◆ **TÂCHE 1**
Recopiez, dans l'extrait sur le Livret A, le passage allant de « La politique d’aide » jusqu'à « encore plus lourdement. ».
◆ **TÂCHE 2**
Répondez à ces questions à partir de l'extrait sur le Livret A :
(a) Depuis combien d'années les banksters voulaient-ils faire main basse sur le Livret A ?
(b) À quel taux le PEL devrait-il rester ?
(c) Qui a abaissé le taux du Livret A, et de quel taux à quel taux ?

----- EXTRAIT CHOISI -----

Voilà 13 ans que les banksters voulaient faire main basse sur le Livret A. Grâce à Sarkozy, et une Christine Lagarde, et maintenant un gouverneur de la Banque de France aux ordres, c’est fait. Mais cela ne leur suffit plus. Chirac n’avait pas trop osé (mais laissé Juppé abaisser le taux du Livret A de 4,5 % à 3,5 %), Sarkozy ose tout ! Le taux devrait rester à 2,25 net, le PEL à 2,50, le Lep à 2,75, et le Cel à 1,5.

« Moralité », Sarkozy ne devrait pas trop peiner à trouver des fonds pour sa campagne électorale auprès du Premier Cercle. Mais qu’il se souvienne de la devise des banksters : personne ne vous oblige à nous aider gratuitement, pourquoi donc nous détester ?

La politique d’aide à l’accession à la propriété, au dépens du logement social, réduit la mobilité des salariés et des artisans, des auto-entrepreneurs, alors que le chômage croissant plaide pour cette mobilité. Sarkozy a réussi non seulement à assécher les fonds du mouvement social, mais à présent aussi à ponctionner les épargnants encore plus lourdement.

----- DONNÉES BRUTES -----

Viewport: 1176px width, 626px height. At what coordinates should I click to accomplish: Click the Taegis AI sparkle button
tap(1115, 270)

-----
----- DONNÉES BRUTES -----

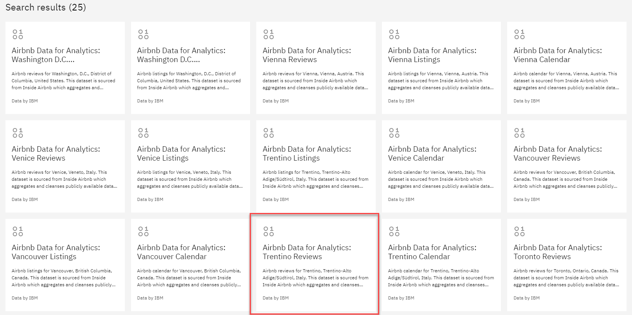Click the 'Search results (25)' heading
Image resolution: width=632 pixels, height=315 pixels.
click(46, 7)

-----

◆ **RÉPONSE 1**
La politique d’aide à l’accession à la propriété, au dépens du logement social, réduit la mobilité des salariés et des artisans, des auto-entrepreneurs, alors que le chômage croissant plaide pour cette mobilité. Sarkozy a réussi non seulement à assécher les fonds du mouvement social, mais à présent aussi à ponctionner les épargnants encore plus lourdement.

◆ **RÉPONSE 2**
(a) Depuis 13 ans.
(b) À 2,50.
(c) Juppé, de 4,5 % à 3,5 %.